Sol Mamakwa breaks a language barrier in Ontario

The NDP MP speaks Anishininiimowin in the Ontario Legislature.

New Democrat Sol Mamakwa spoke for 10 minutes in Anishininiimowin, or Oji-Cree in the Ontario legislature on Tuesday marking the first time anyone has spoken a language other than English or French.

It was also the first time in history the Ontario legislature interpreted and transcribed any other language besides English or French. As a birthday gift to his mom, Kezia Mamakwa, who turned 79 on this day, Mamakwa also answered questions his native language.

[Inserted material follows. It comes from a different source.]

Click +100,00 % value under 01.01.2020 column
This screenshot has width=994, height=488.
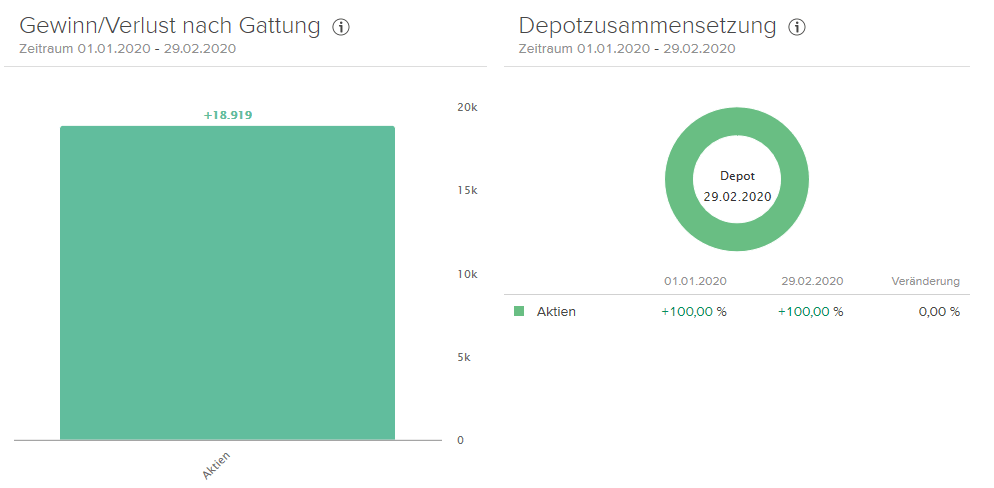694,311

“I want to say thank you to everyone present. I’m very grateful, thankful for the opportunity to be able to speak my Anishininiimowin, in Indigenous Oji-Cree language in this legislature,” Mamakwa said through an interpreter at the start of his speech.”I am speaking for those that couldn’t use our language and also for those people from Kiiwetinoong, not only those from Kiiwetinoong, but for every Indigenous person in Ontario.”

In an interview after his time in the legislature, Mamakwa told APTN News that “language is identity. Language is where history comes from. “It’s so important because there are so many of us who have lost our languages. It’s a step toward language revitalization.” About 25 people from Mamakwa’s Kingfisher First Nation attended alongside 75 other guests, including Indigenous leaders.

I think about the people who were not allowed to speak their languages at residential school. I think about my mom— she is so proud today,” he said.

 The move was sparked in March between Mamakwa and Government House leader, Paul Calandra.

At a reception at Queen’s Park at that time, Mamakwa spoke partly in English and partly in Anishininiimowen. He spoke about how he could not speak his own language in the legislative assembly.

 According to Mamakwa, Calandra did not believe he couldn’t speak his own language in the assembly. They had some back and forth until Calandra admitted he was wrong and together, they decided to fix it.

Calandra changed the standing orders on languages spoken in the legislative chamber to include any Indigenous language spoken in Canada.

“Adding a third language to broadcast into the headsets at Queens Park presented some technical challenges,” said Jeff Goodman, operations manager of the broadcast service.

“For today we had Mamakwa’s words translated into English in the earbuds, and had the French interpreter help to further the translation— all in real time.”

 Chief Alvin Fiddler from Nishnawbe First Nation was in the gallery to witness the history making event.

“I continue to be amazed by Sol’s leadership. This is just one example of how effective he can be as a provincial parliamentarian to advancing our language initiatives, to restore our language and our culture,” said Fiddler.

“For him to do it at this level is pretty incredible.”

The Premiere, Doug Ford, was impressed as well.

 “No one’s ever done this, what you’re doing today,” Ford said in the legislature, “and I just want to tell you how proud I am of you, how proud everyone here in the legislature is, how proud everyone is in the First Nations.”

Mamakwa and Ford met in the middle of the room and hugged.

Mamakwa’s words will also be represented in syllabics, an Indigenous writing system, in Hansard, the official record of proceedings at Queen’s Park.